Haksöz Dergisi’nin 198. sayısında yayınlanan “Müslümanın gündemini de yöntemini de vahiy belirlemelidir” başlıklı yazımızda şunları ifade etmişiz: “Görece özgürleşme imkânı ile dönüştürüp sisteme eklemleme riski aynı partide toplanmış bulunmaktadır. Ancak, bu risk vardır diye hiç özgürleşme olmasın, zulüm daha şedit bir biçimde sürsün denemez. Bilinmelidir ki, aşırı baskı ve zulmün de; İslam’ın, marufun/iyi olanın davet, tebliğ ve eğitimini engelleyerek, eğitim sistemini, medyayı ve kültür kurumlarını kullanarak, fıtratları baskı altına alıp bozarak, insani erdemleri bile köreltip yok ettiği, kötülüğü yaydığı, fesadı yaygınlaştırdığı, insanları ve toplumları çürütüp yozlaştırdığı ve münkere/kötüye doğru zorla dönüştürdüğü de bir vakıadır. Bu sebeple, bir yandan görece özgürleşmeyi bir olumluluk olarak değerlendirip teşvik etmek ve bu ortamı İslam’ın/iyinin davet, tebliğ ve eğitimi, fıtratın korunup geliştirilmesi için kullanmak, diğer yandan da bu imkânı sağlayan partiler üzerinden sisteme eklemlenme ve sekülerleşme riskine dikkat çekip uyarılar yaparak bu riski azaltmaya çalışmak durumundayız. İnsanların, sistem içi değişimle zulumatın koyu karanlığını temsil eden Kemalizmden, aynı karanlığın açık tonlu “gri” kulvarlarına geçişi, aydınlığa çıkış olarak algılama yanılgısına düşmemelerine vesile olacak uyarılarımızı ısrarla sürdürmeliyiz.”

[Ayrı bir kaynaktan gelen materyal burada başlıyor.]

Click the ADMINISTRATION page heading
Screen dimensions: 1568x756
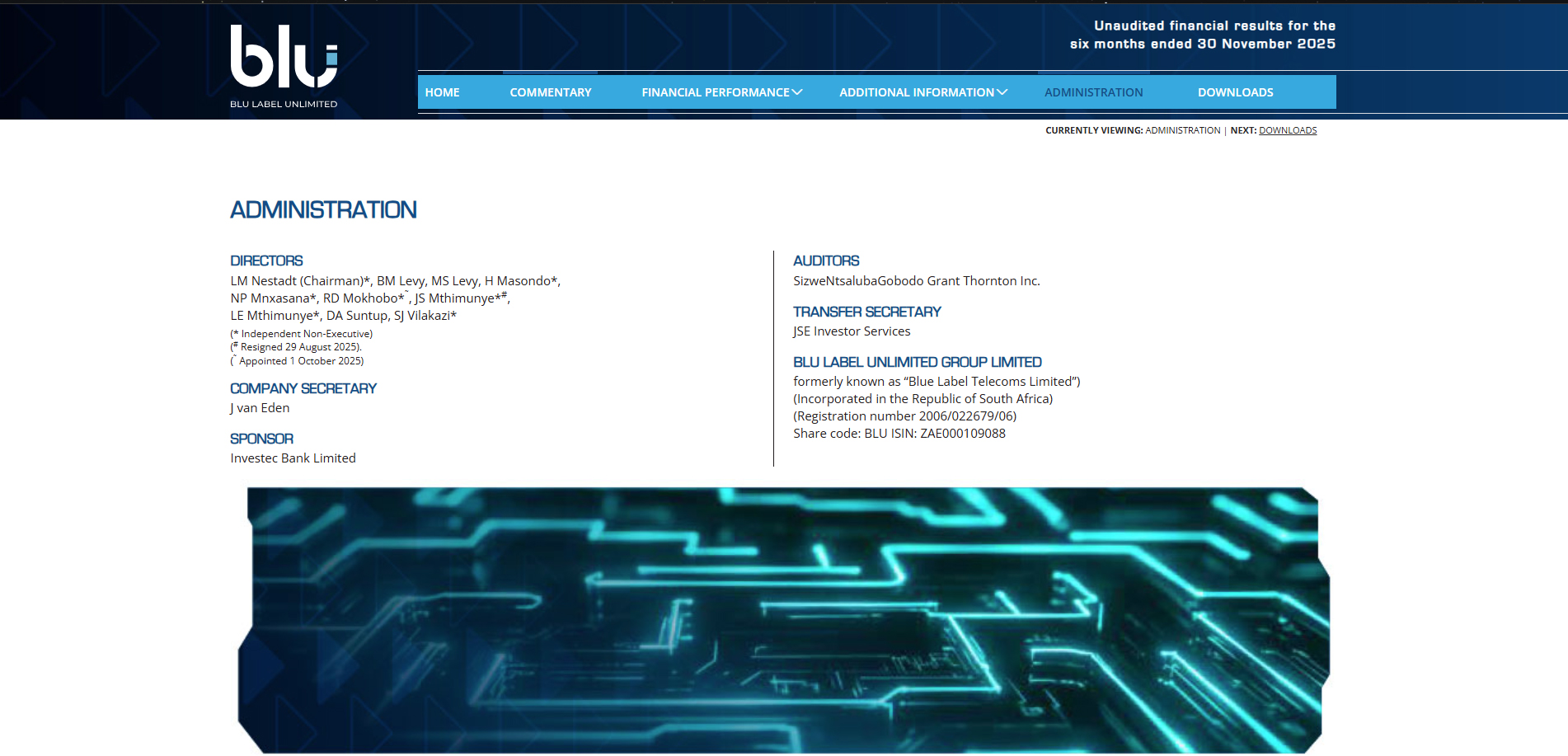[323, 209]
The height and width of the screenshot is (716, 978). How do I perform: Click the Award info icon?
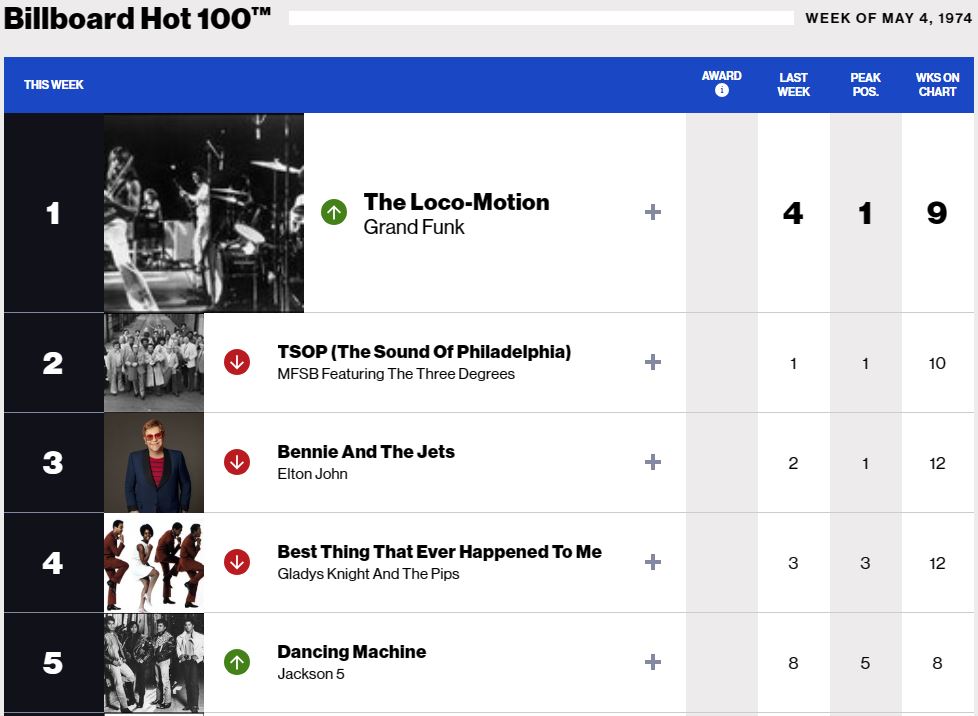(x=722, y=91)
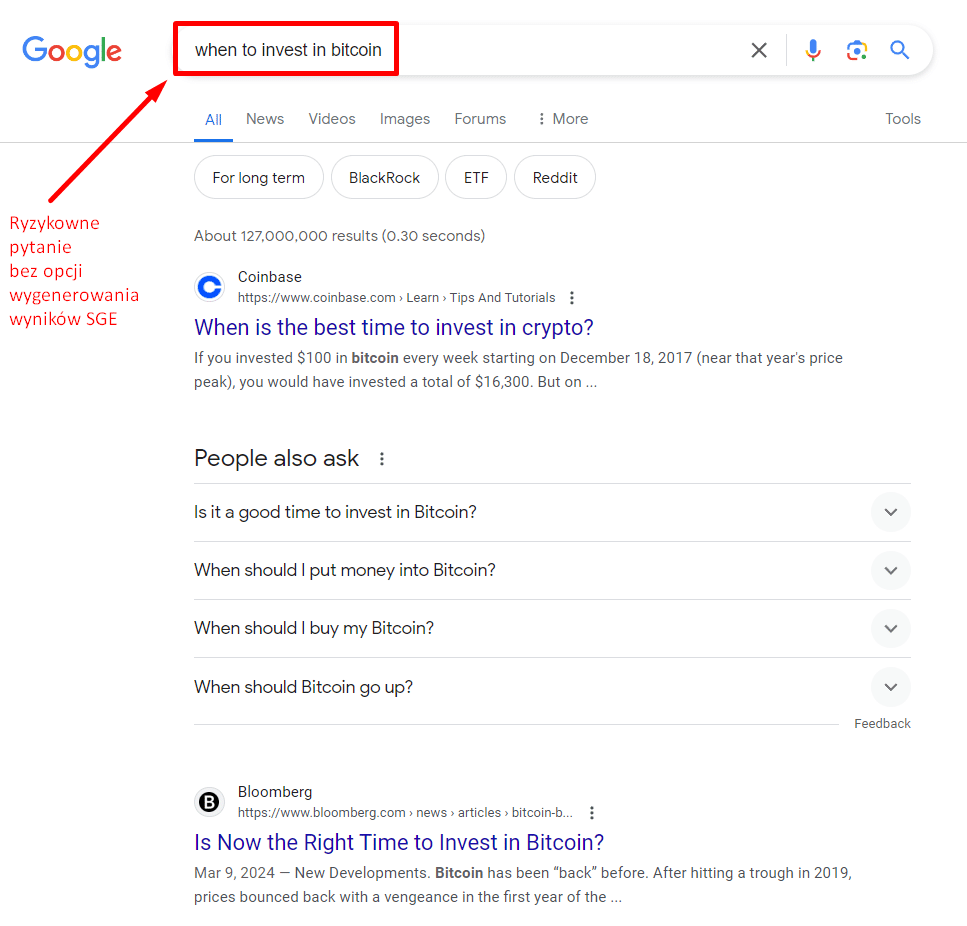
Task: Open three-dot menu beside People also ask
Action: coord(381,459)
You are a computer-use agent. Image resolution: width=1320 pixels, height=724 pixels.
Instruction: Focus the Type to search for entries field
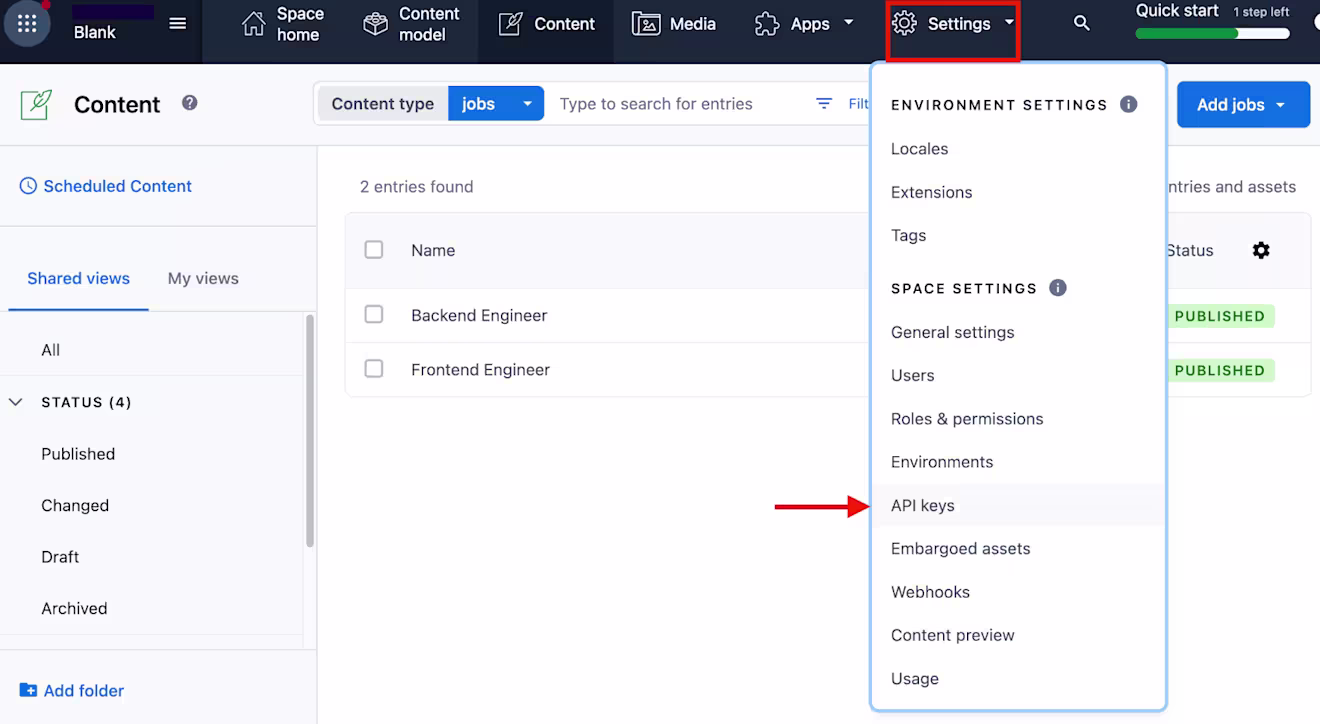click(680, 104)
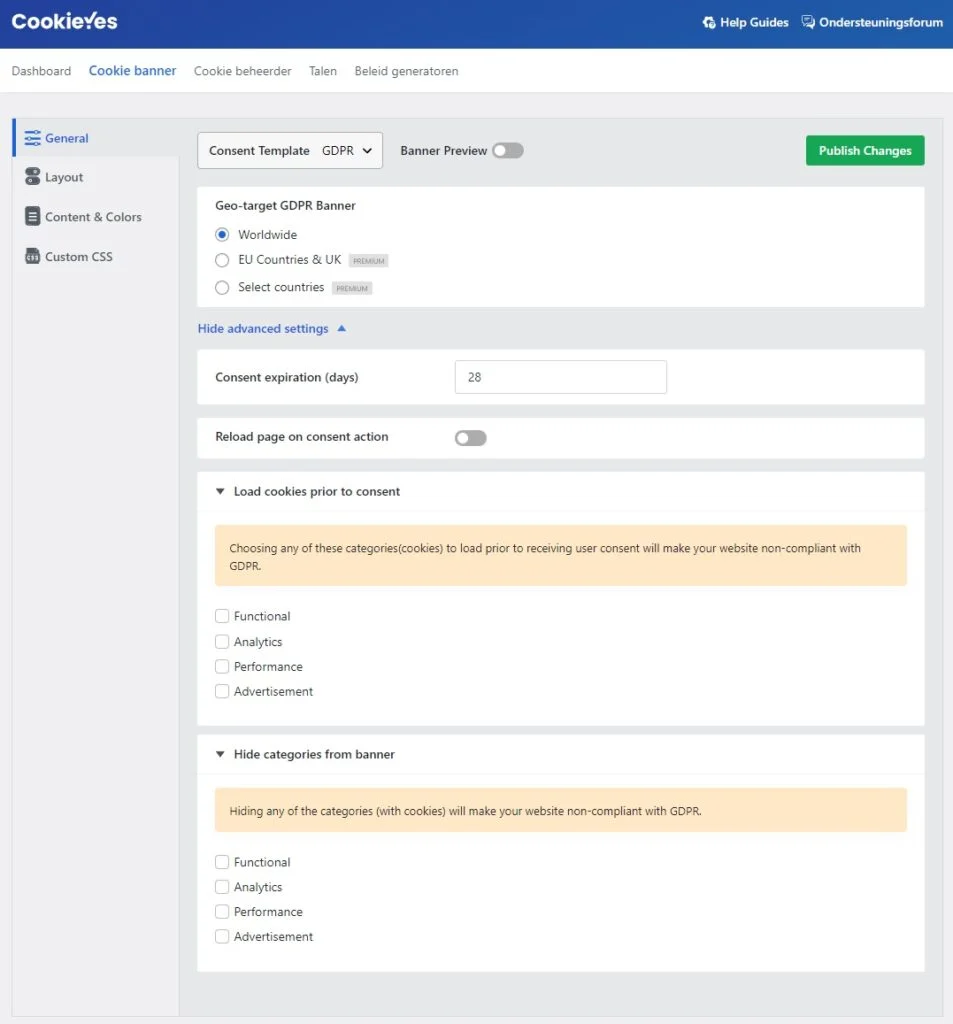Click the CookieYes logo
This screenshot has width=953, height=1024.
point(64,22)
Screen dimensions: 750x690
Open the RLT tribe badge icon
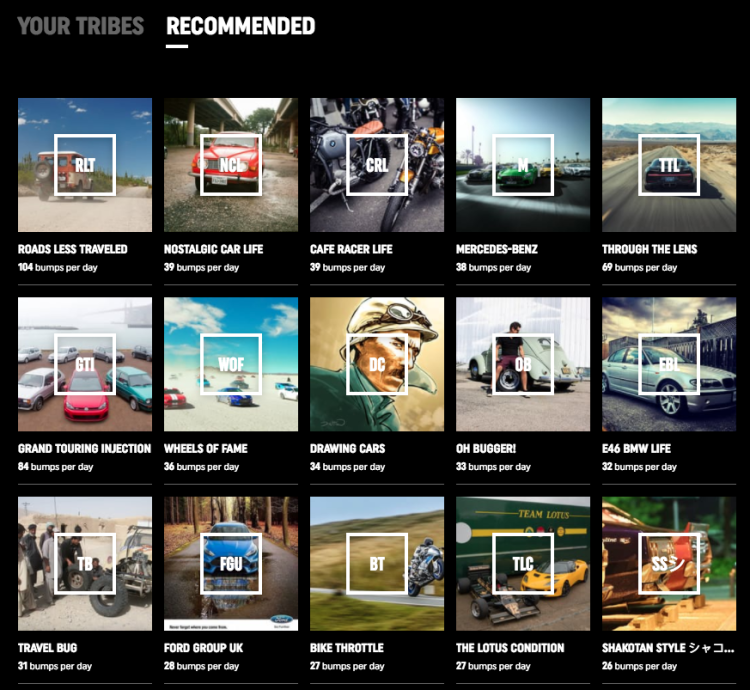point(85,165)
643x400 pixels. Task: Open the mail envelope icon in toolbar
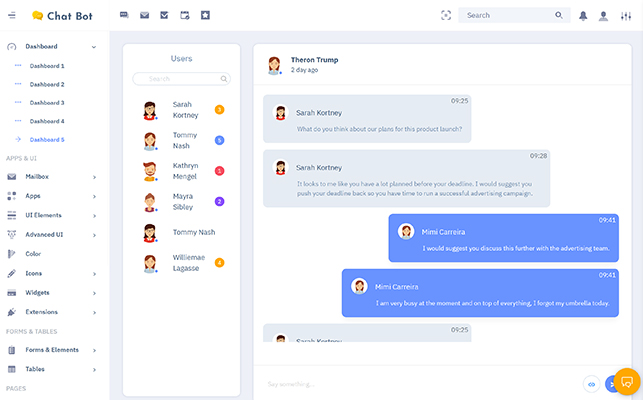tap(144, 15)
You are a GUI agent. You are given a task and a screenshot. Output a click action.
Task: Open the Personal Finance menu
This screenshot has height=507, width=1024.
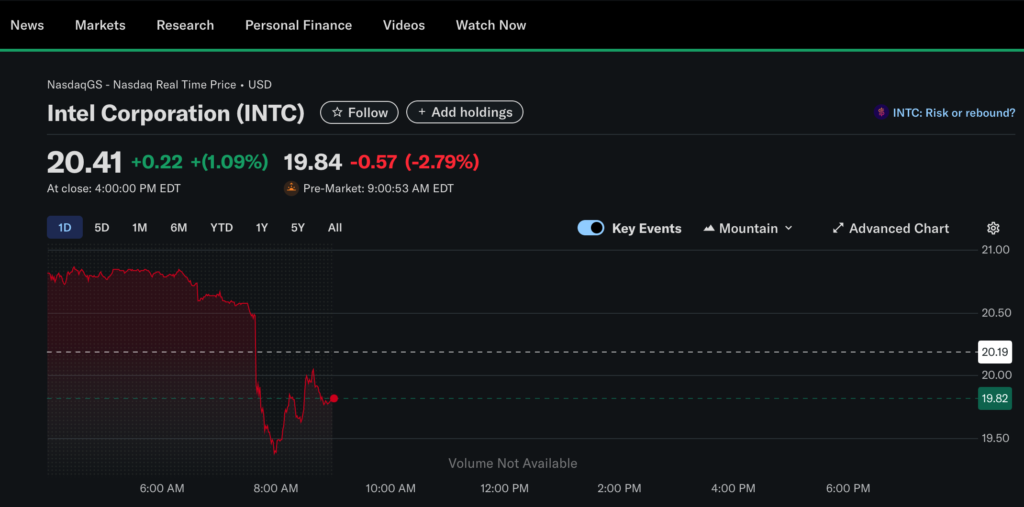298,25
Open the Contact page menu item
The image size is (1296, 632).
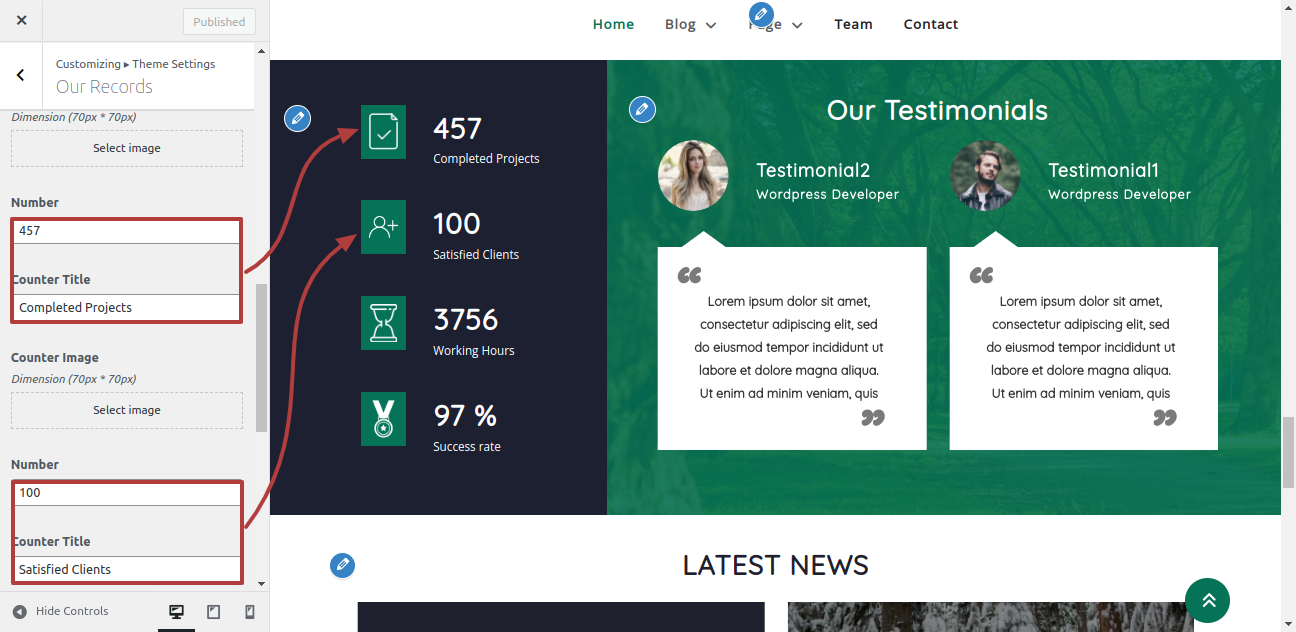click(930, 24)
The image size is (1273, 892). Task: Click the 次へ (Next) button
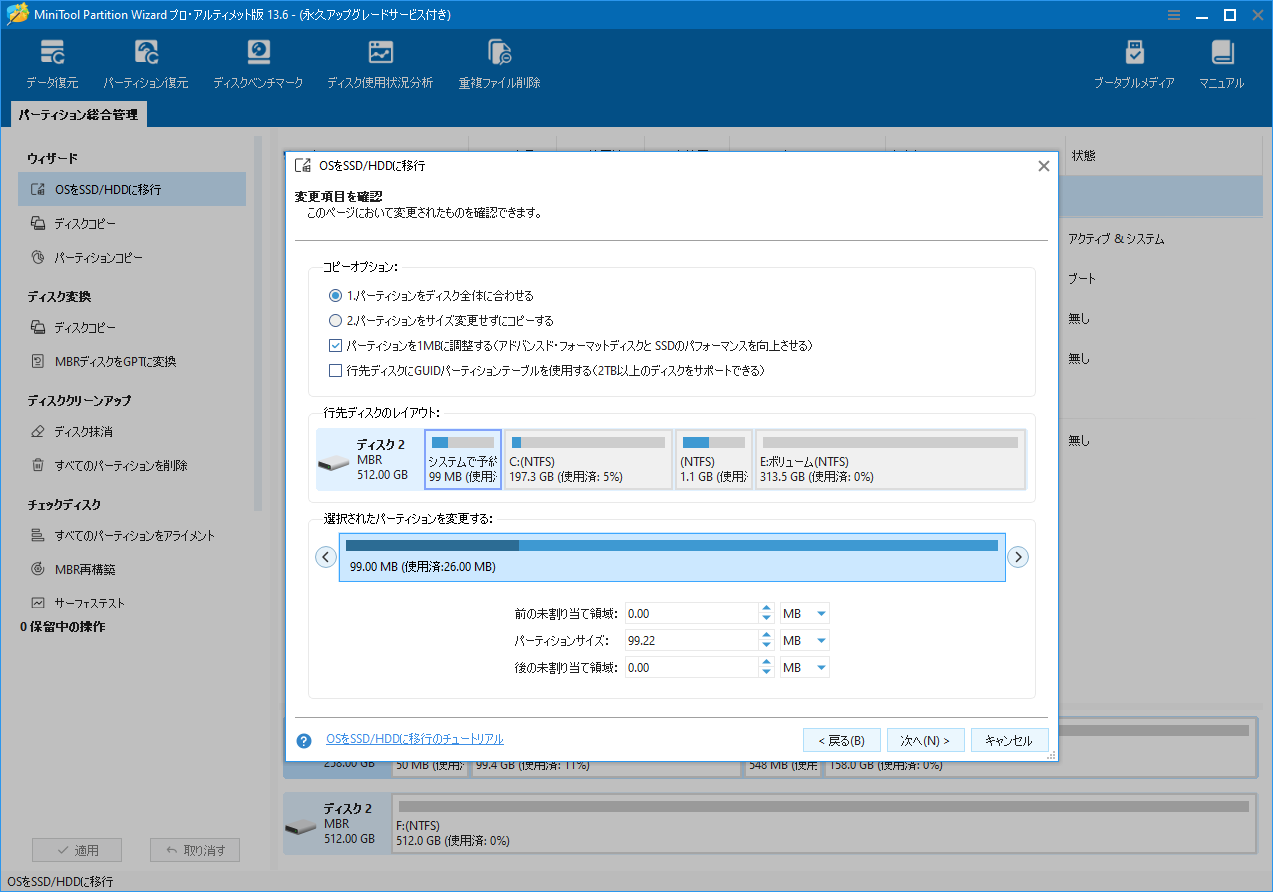point(925,739)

Önemli olan, bizim, sistemden alınan kimi tavizler sebebiyle yaşanacak bu tür savrulma ve görece özgürlük sağlayan partiler üzerinden sisteme eklemlenme, uzlaşma risklerini önceden görmemiz ve aynı zamanda Müslümanları ve halkı bu konuda uyarma sorumluluğumuzu yerine getirmemizdir. Diğer yandan da, zaten daha önce gasp edilmiş olup da bugün iade edilen haklarımızı alıp kullanmamız, ama diğer bütün haklarımızı alıncaya, İslami hayatımızın bütün alanlarına hâkim kılıncaya kadar da, hak ve özgürlük mücadelemizi sürdürmek istikametinde iradelerimizi seferber etmemiz ve bu tevhidi mücadeleden asla vazgeçmememiz, egemen sistemle uzlaşmaya yanaşmamamızdır.
Kürşad kardeşimiz, “… bir 'özgürlük alanı' tarifi yaparken dahi, kendi asli değerlerinizden hareket etmeniz gerekir. Herkesin bildiği gibi, başörtüsünün üniversitelerde serbest bırakılmasıyla ilgili yasal süreç, tamamen 'demokratik hak' talebi çerçevesinde gelişmiştir ve bu çerçevede getirilecek bir serbestlik, asla Mehmet abi'nin söylediği 'özgürlük alanı genişlemesi' şeklinde yorumlanamaz. Bence, doğru olan, bu gelişmeyi, (eğer varsa) bu alanın 'daraldığı' şeklinde yorumlamaktır. Bu nedenle, Mehmet abi'nin tezinin bence asıl tartışılması gereken yönü budur ve bu noktada ben kendisine katılamadığımı ifade etmek istiyorum” demiştir. Bu yaklaşımdan hareket edildiğinde, zulme karşı çıkarak, zulmü geriletmeye, bu bağlamda yasakları, baskıları ortadan kaldırmaya yönelik mücadele vermek, tamamen anlamını yitirecektir. Çünkü İslami hakim kılmadan, haklar ve özgürlükler alanında hiçbir olumlu gelişme olamayacak, olursa da bu anlayıştaki mü’minlerce kabul edilmeyecek demektir. Çünkü, siz İslami bir vecibe olarak yerine getirmek zorunda olduğunuz kimi ibadetleriniz engellendiğinde, bunun yapılmamasını isteyemeyecek, bu konuda olumlu bir gelişme olduğunda da onu kullanmayacaksınız demektir. Mesela başörtüsü Allah’ın emridir, o halde bunu engelleyen yasak kalkmalıdır, aksi taktirde bu Müslüman’a büyük zulümdür diye bir mücadele verseniz de, sonuçta o yasağı kaldırmak zorunluluğunu, şu veya bu sebeple hisseden İslam dışı otorite, “bu hakkı Allah böyle emrettiği için veriyorum” demeyeceğine göre, kendi kavramlarıyla ifade edip, “demokrasi gereği bu hakka yönelik yasağı kaldırıyorum, bunu demokratik bir hak olarak tanıyorum” diyecektir. Kürşad kardeşimiz sırf böyle ifade edildiği için, bu tür bir gelişmenin “özgürlük alanı genişlemesi olarak değil, tam tersine bir özgürlük daralması şeklinde yorumlanması” gerektiği kanaatinde olduğunu ifade etmektedir. Doğrusu, kardeşimiz hep tevhidi bilinçten yoksun halk ile mü’minlerin bakış açılarını birbirine karıştırmakta, üstelik mü’minlerin bakış açısını sistemin laik parti ve yönetimlerinden bile bekleyebilmektedir.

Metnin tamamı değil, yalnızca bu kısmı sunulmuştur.